There are lots I remember which he must have got rid of over the years. One I cut up for use as my son's fancy dress zombie rags last Halloween (that was one I'd found particularly annoying at the time, a 'John Major's Roadworks, No Left Turn' one).

I miss seeing what he's going to turn up with next. More recently we'd found possibly a lot more common ground than we were ever really aware of.

Finding this box of 'rags' I decided I needed to do something with them or let them go. Despite listening and reading to many inspiring minimalist teachings in the last week, I realised I'm going to need to take it more gradually. This was one I found interesting:

 
But I decided with the approach to my brother's birthday, I wanted to hold on to them a little longer. Feeling a sense of urgency to finish the project I decided not to go for the neat and profesional approach but instead the more raw and ragged one, because that was more in touch with how it FEELS to be sewing together a blanket made out of my brother's clothes (because he's not here to be wearing them). So no tidy hems or precise lines and measured placements. And it felt GOOD to do it and to finish it.
 
 
I'm not entirely sure what I'll do with it. After all it's highly doubtful that I'd get much sleep with Margaret Thatcher on the bed!!! (albeit a particularly poor artist's impression taking off Che Guevara). The other side has a bit more of a peaceful ambience...
 
 
I did get the strange sense that he was watching and finding the whole thing quite entertaining with a sort of 'you're mad' expression. Which is OK with me. And wrapping it round me did kind of make him feel a bit closer.
 
 
One of his T-shirts which I liked the most was the one he printed about his own business he operated at home... particularly the No.1
 
 
So Paul, today is your birthday, you'd be 48 yrs old. There hasn't been a single day since you've been gone that we haven't thought of you, but we're especially thinking of you today. You will always be missed and always be living here in our hearts. Whatever we agreed on and disagreed on in this mad world, it all got a different perspective when you were no longer here to give it your voice. I wish more than anything you were still here, even the bits that used to wind me up something rotten! I'm comfortable writing this here online because I can't quite believe that wherever you are, you haven't devised some kind of gadget to enable you internet access! I reckon it's as good a place as any to get a message to you. You're still around, I know you are... Happy Birthday Paul xxx
 
 
 
 
 
 
 


5 comments:

  1. I particularly appreciated that minimalist website, dear Fran.
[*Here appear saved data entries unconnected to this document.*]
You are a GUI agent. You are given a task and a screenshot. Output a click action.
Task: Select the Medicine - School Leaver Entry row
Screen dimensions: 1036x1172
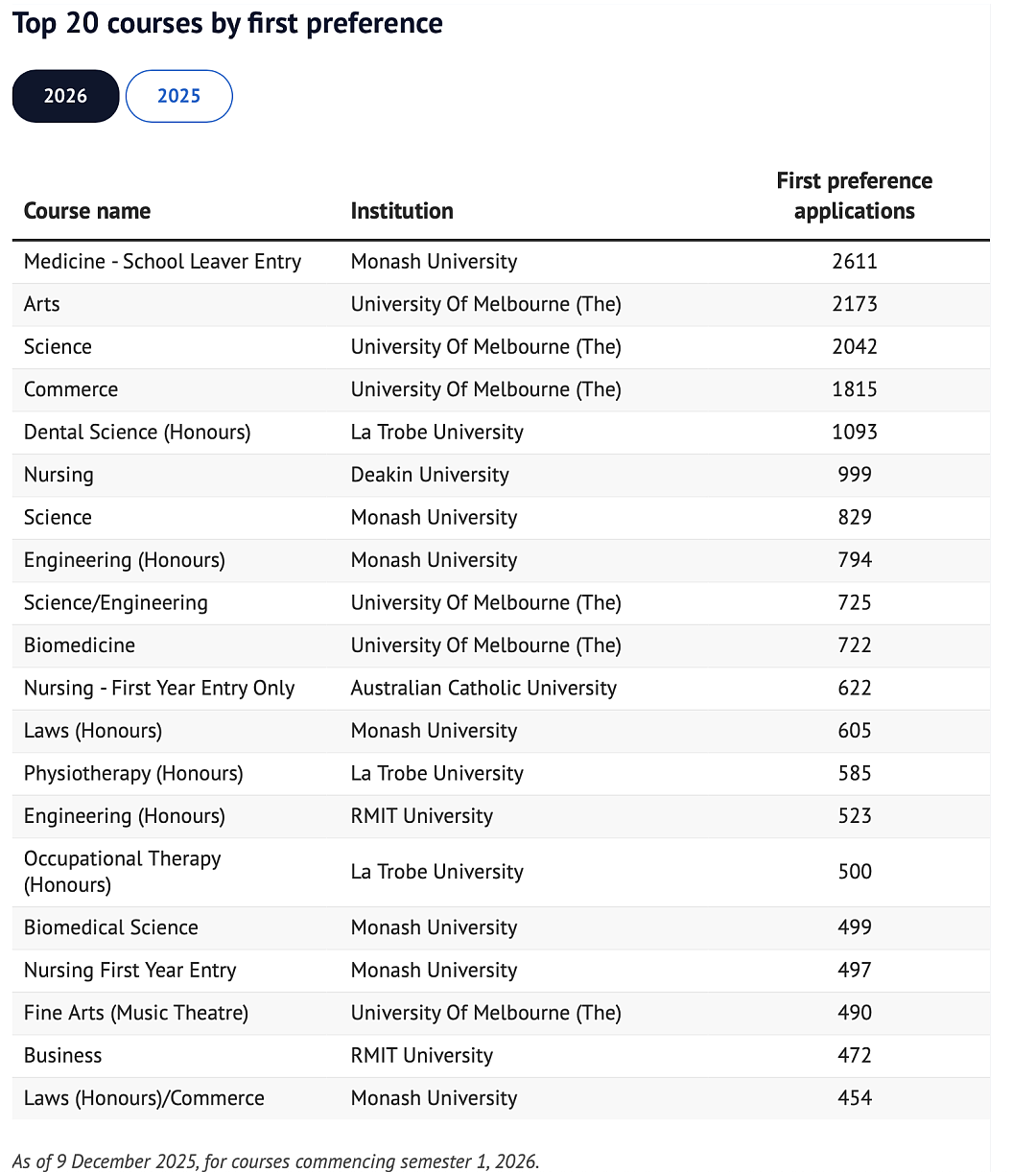coord(501,262)
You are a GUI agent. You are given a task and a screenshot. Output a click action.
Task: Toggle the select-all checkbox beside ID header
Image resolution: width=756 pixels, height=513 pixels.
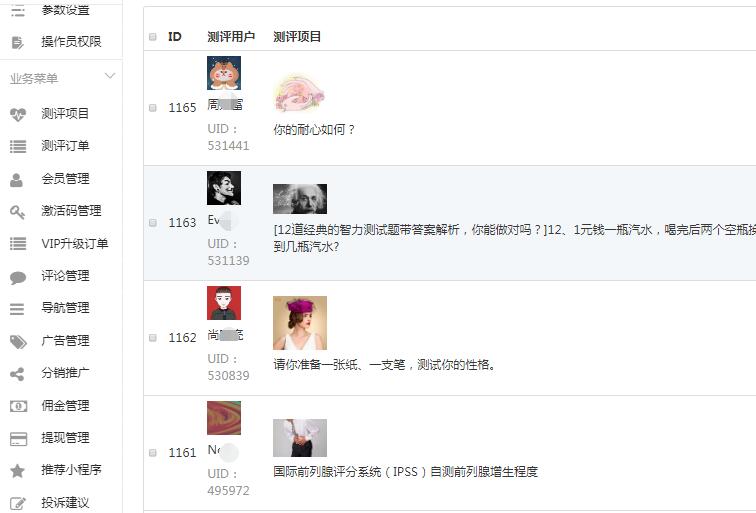[153, 37]
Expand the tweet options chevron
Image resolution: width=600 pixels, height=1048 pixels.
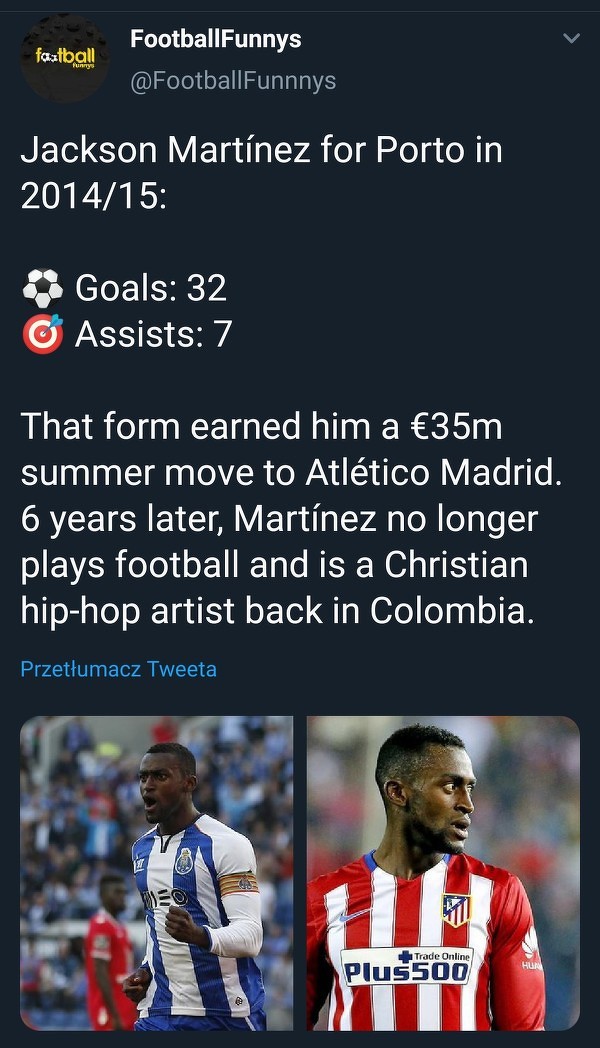click(x=571, y=40)
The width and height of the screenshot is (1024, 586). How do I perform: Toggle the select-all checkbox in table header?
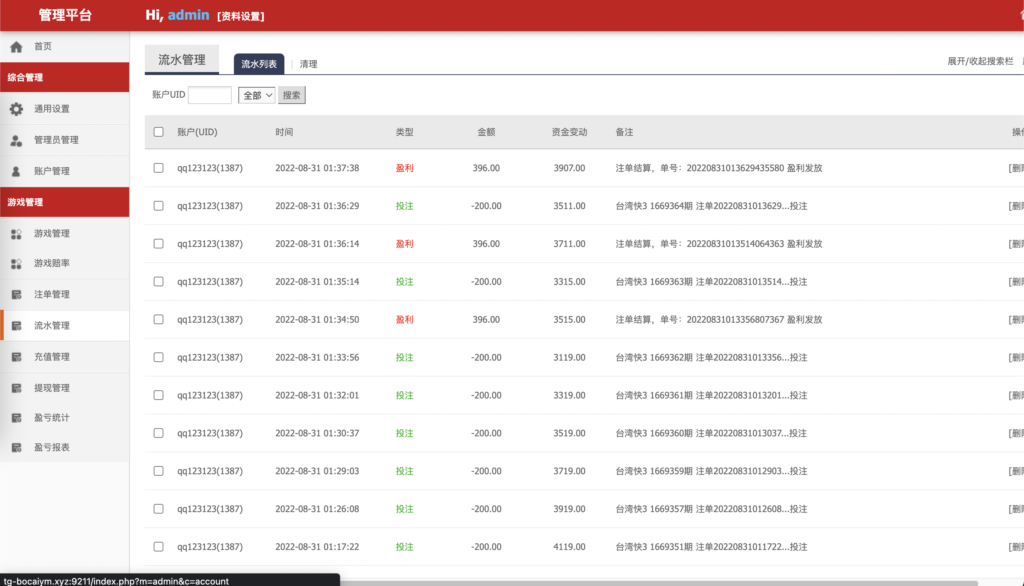(x=158, y=132)
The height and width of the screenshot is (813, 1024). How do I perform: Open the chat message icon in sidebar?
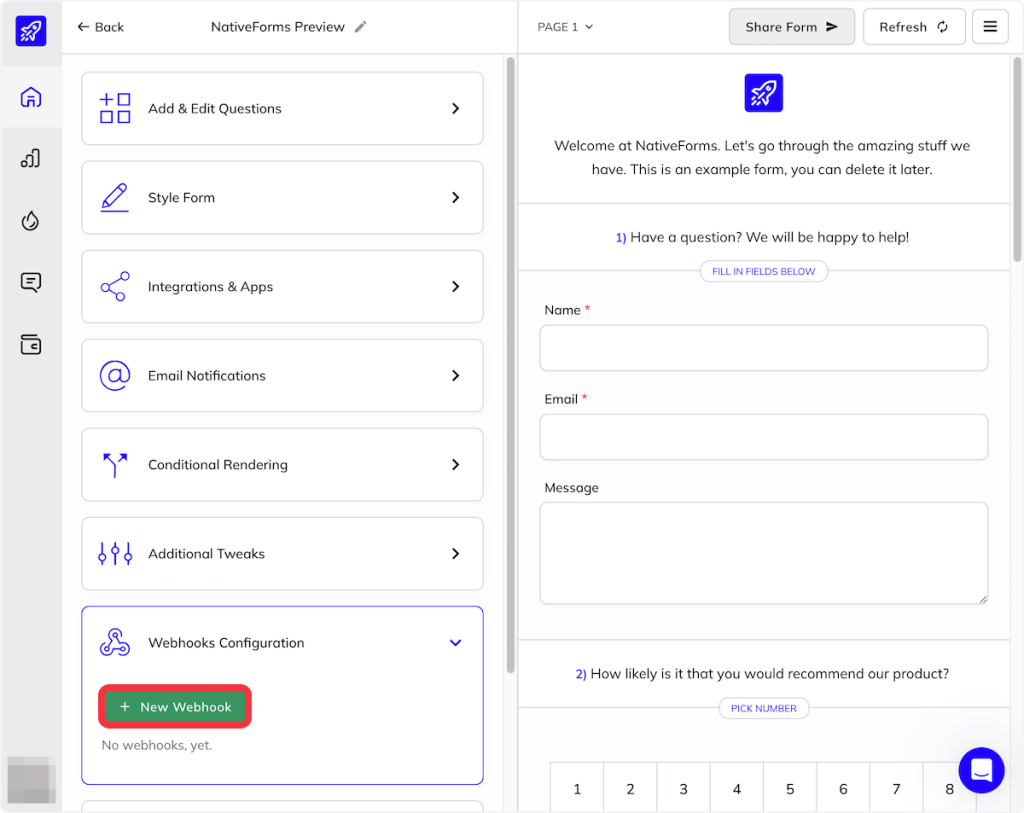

Having spent three most hectic and hardwork days only last week, sorting and clearing the wee rented house of cousin Tony, I now have two largish plastic storage boxes to collect from his one and only neighbour when I am next all the way down in deepest Dorset (next mid-Feb!) And that is all I have for my Tony memory box, altho he is still alive, and continuing his life in a peaceful little room at a reasonably caring carehome (v much his choice at 92+) Indeed he has just this mo texted me: 'I am living a wonderful dream'! And his sole possessions are six volumes of Proust, all edited by his old schoolfriend, Denis Enright! As my cousin IS a minimalist, I too can begin to be one. XXX
    ps Love your blanket!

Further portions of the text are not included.